--- Data for review ---
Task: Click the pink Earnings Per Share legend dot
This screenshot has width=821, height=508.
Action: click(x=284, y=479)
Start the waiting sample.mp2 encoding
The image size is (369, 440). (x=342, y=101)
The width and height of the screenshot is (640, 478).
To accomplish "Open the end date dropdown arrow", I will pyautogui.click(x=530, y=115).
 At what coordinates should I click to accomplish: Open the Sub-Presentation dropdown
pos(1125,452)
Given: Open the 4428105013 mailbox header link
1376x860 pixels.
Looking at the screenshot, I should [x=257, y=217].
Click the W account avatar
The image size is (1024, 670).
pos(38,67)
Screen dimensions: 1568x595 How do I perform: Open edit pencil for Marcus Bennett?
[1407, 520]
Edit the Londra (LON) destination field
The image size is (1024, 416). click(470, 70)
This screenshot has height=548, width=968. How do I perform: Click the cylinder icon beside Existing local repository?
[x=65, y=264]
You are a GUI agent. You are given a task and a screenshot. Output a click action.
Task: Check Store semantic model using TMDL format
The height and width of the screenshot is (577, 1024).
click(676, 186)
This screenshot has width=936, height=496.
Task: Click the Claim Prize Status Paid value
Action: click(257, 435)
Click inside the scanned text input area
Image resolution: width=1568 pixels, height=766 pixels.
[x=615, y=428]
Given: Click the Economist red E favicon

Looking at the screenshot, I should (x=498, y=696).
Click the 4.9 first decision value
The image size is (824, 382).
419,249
---
Goal of the exercise: Retype each line above with no alterations.

Response area:
Task: Click the pink Earnings Per Share legend dot
This screenshot has width=821, height=508.
Action: click(x=284, y=479)
Start the waiting sample.mp2 encoding
The image size is (369, 440). (x=342, y=101)
The width and height of the screenshot is (640, 478).
To accomplish "Open the end date dropdown arrow", I will pyautogui.click(x=530, y=115).
 At what coordinates should I click to accomplish: Open the Sub-Presentation dropdown
pos(1125,452)
Given: Open the 4428105013 mailbox header link
1376x860 pixels.
Looking at the screenshot, I should [x=257, y=217].
Click the W account avatar
The image size is (1024, 670).
pos(38,67)
Screen dimensions: 1568x595 How do I perform: Open edit pencil for Marcus Bennett?
[1407, 520]
Edit the Londra (LON) destination field
The image size is (1024, 416). click(470, 70)
This screenshot has height=548, width=968. How do I perform: Click the cylinder icon beside Existing local repository?
[x=65, y=264]
You are a GUI agent. You are given a task and a screenshot. Output a click action.
Task: Check Store semantic model using TMDL format
The height and width of the screenshot is (577, 1024).
click(676, 186)
This screenshot has width=936, height=496.
Task: Click the Claim Prize Status Paid value
Action: click(257, 435)
Click inside the scanned text input area
Image resolution: width=1568 pixels, height=766 pixels.
[x=615, y=428]
Given: Click the Economist red E favicon

Looking at the screenshot, I should (x=498, y=696).
Click the 4.9 first decision value
The image size is (824, 382).
419,249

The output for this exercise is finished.